| TEXT SECTION |
▶
Opinions

After all these years, Alaska treads water in wake of suicide

Editor's note: The following commentary was first published in the Anchorage Daily News on Aug. 12, 1986, under the title, "What good's a road when people can't bear to live." Its author resubmitted it after reading Harold Napoleon's Oct. 17 commentary and recent news items about Don Young's statements on suicide. He intends to raise questions about how much progress has been made to address this concern in the last 28 years.

The front pages of the papers these days are full of the foreboding news of a declining state economy and the proposals of political candidates for fixing that economy. Despite the current economic hard times, however, most people, at least those willing to stay in Alaska, seem to believe the economy will turn and once again we will have jobs and prosperity. We are not facing a long-term economic crisis.

A story of deepening and potentially long-term crisis, however, is occurring on the back pages and usually not at all in the pages of our state's larger newspapers. It's a story that's been around for some time and often now is only reported as a short item of interest in the local rural newspapers. Here is how one incident was reported recently on a back page of a rural paper.

State Troopers said the body of a 25-year-old village man was found last week and the cause of death is under investigation. Troopers identified the man as Timothy B. Stanislau.

In my eight years in Alaska I have known many of the people appearing in these articles, notices really, of another death, another young person gone, of another village deprived of a small piece of its future. I knew Tim Stanislau and for a brief moment I would like to take him off that back page.
◀
| DATA PROVIDED |
▶
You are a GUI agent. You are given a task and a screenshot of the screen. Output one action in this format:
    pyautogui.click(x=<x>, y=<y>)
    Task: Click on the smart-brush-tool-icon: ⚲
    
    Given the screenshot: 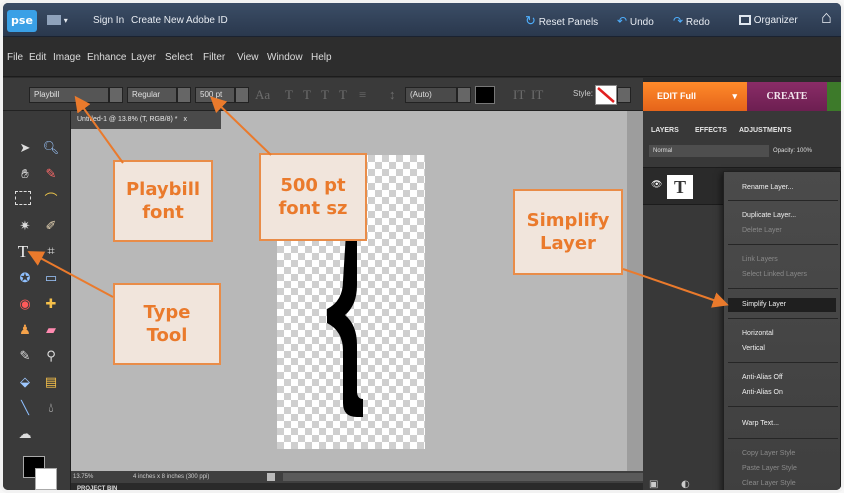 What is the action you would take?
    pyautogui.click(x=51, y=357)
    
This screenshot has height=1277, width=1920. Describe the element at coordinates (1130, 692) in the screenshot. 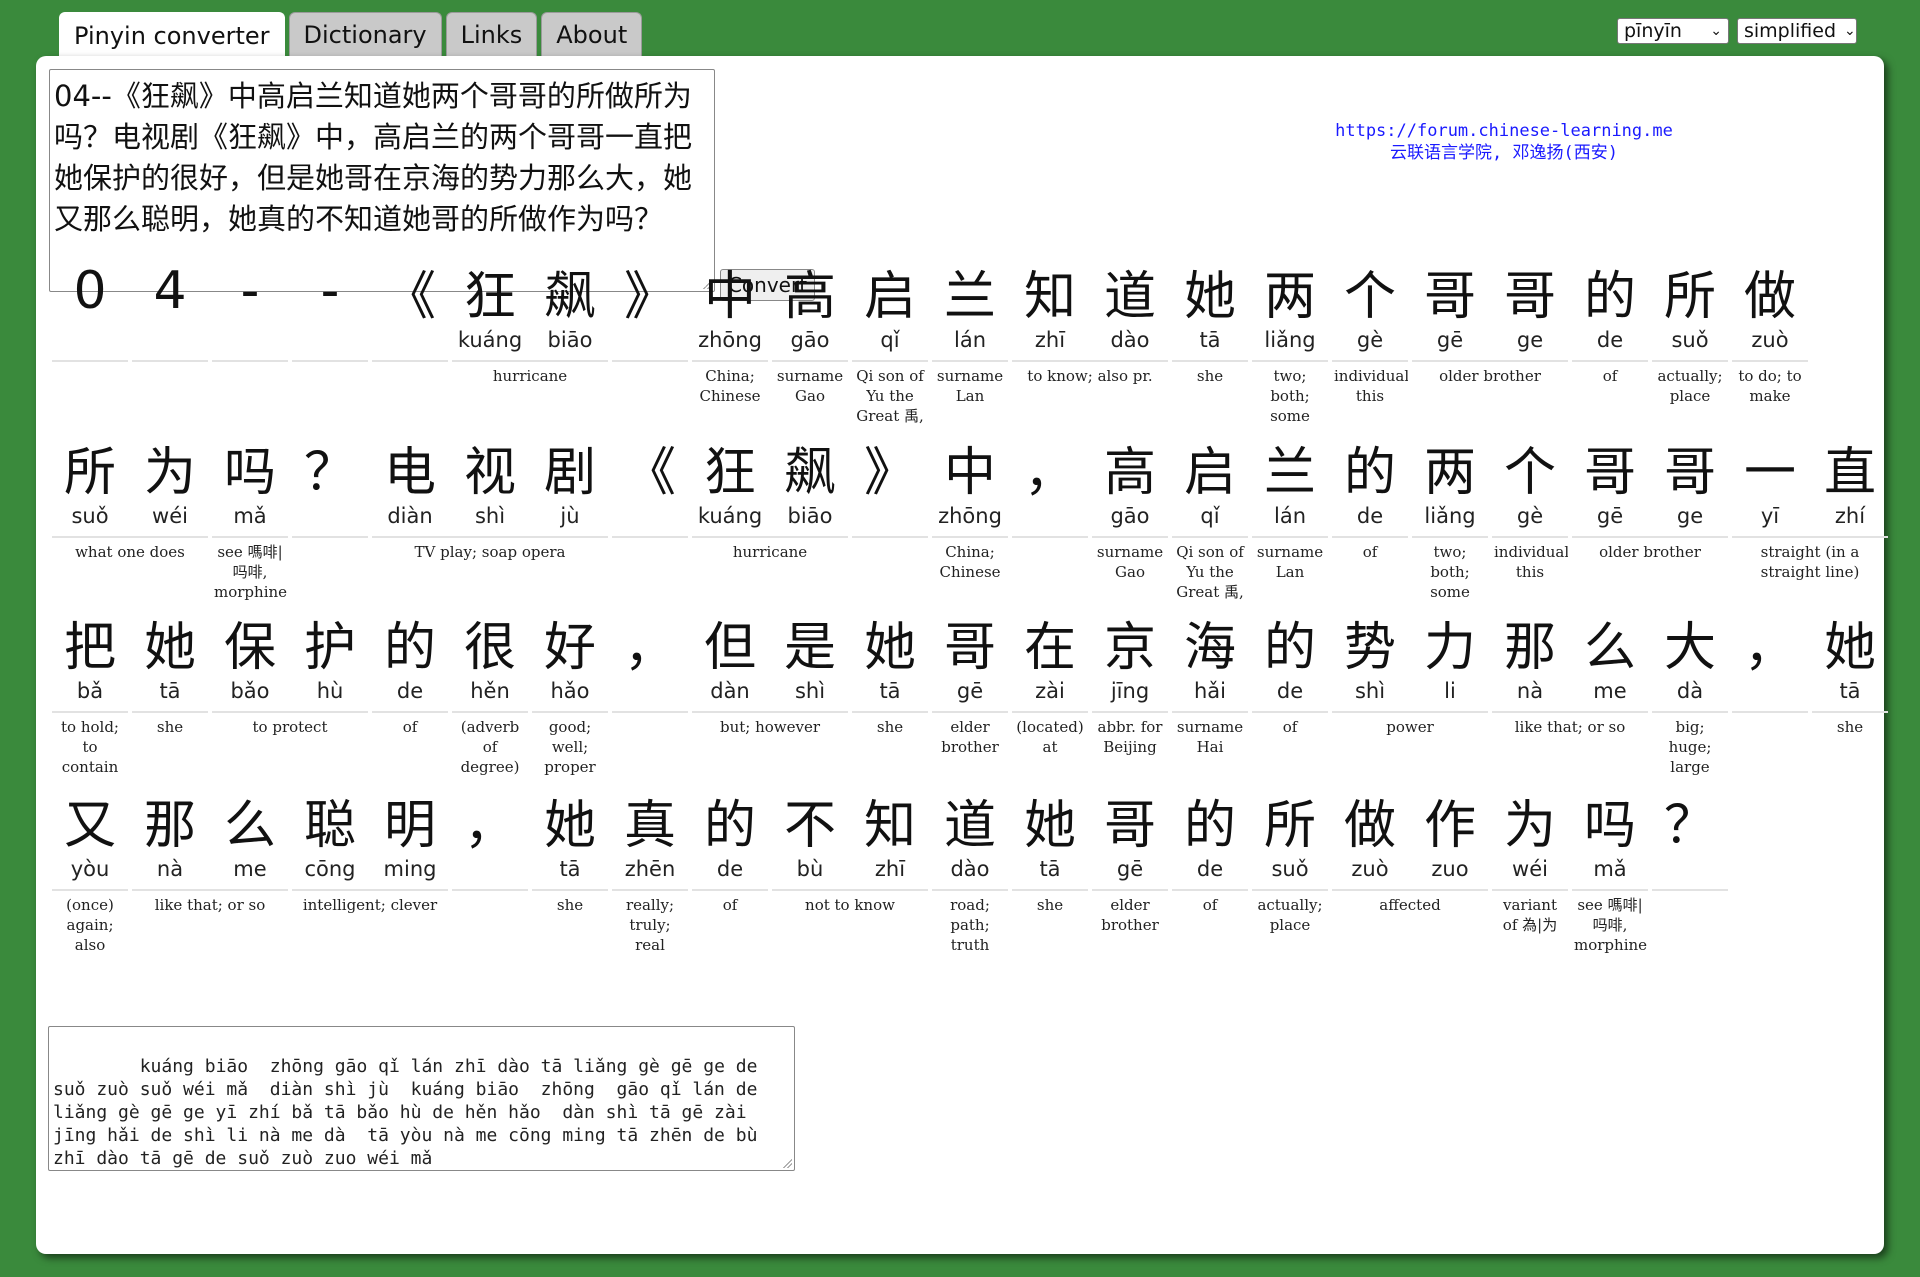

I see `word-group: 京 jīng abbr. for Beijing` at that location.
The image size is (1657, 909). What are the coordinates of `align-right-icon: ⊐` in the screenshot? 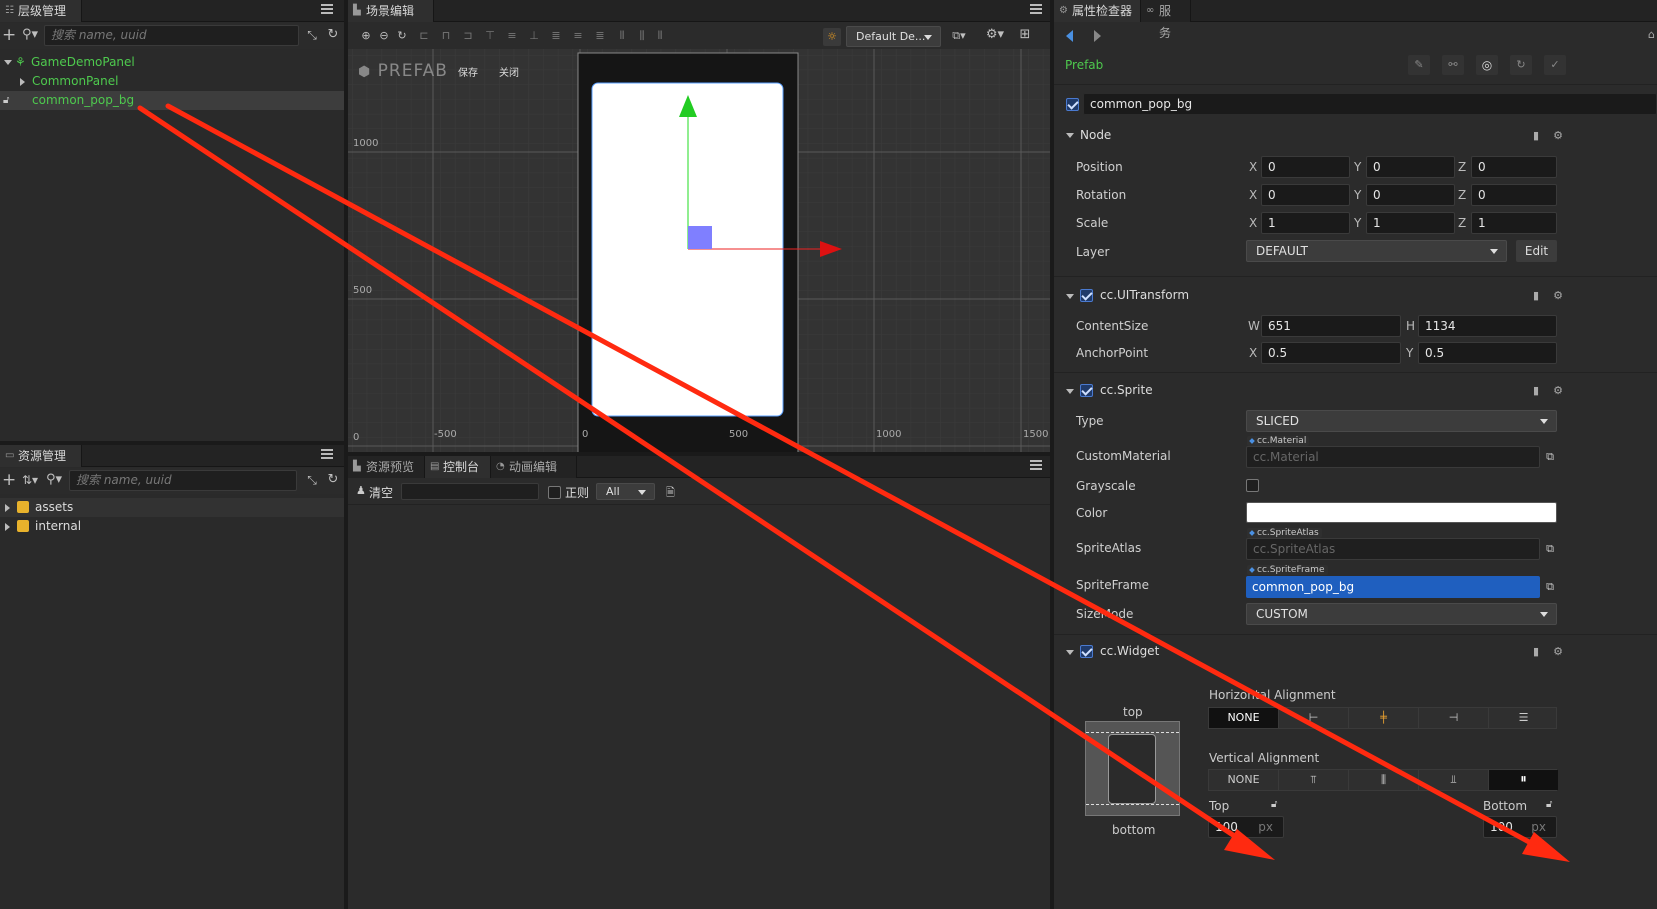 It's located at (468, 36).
◀
| EXERCISE REQUIREMENTS |
#1 Reproduce the passage of the opinion piece that begins with the words "Editor's note: The" and ends after "long-term economic crisis.", swapping "hard times" for "difficulties".
#2 According to the opinion piece, how many years had the author spent in Alaska?
#3 Condense the paragraph of the opinion piece that opens with "The front pages of the papers" into two short sentences, keeping its main points.

| RESULTS OF THE TASKS |
#1
Editor's note: The following commentary was first published in the Anchorage Daily News on Aug. 12, 1986, under the title, "What good's a road when people can't bear to live." Its author resubmitted it after reading Harold Napoleon's Oct. 17 commentary and recent news items about Don Young's statements on suicide. He intends to raise questions about how much progress has been made to address this concern in the last 28 years.

The front pages of the papers these days are full of the foreboding news of a declining state economy and the proposals of political candidates for fixing that economy. Despite the current economic difficulties, however, most people, at least those willing to stay in Alaska, seem to believe the economy will turn and once again we will have jobs and prosperity. We are not facing a long-term economic crisis.

#2 Eight years.

#3 Newspaper front pages are filled with news of a declining state economy and candidates' plans to fix it. Despite the hard times, most people willing to stay in Alaska expect jobs and prosperity to return, so the economic crisis is not long-term.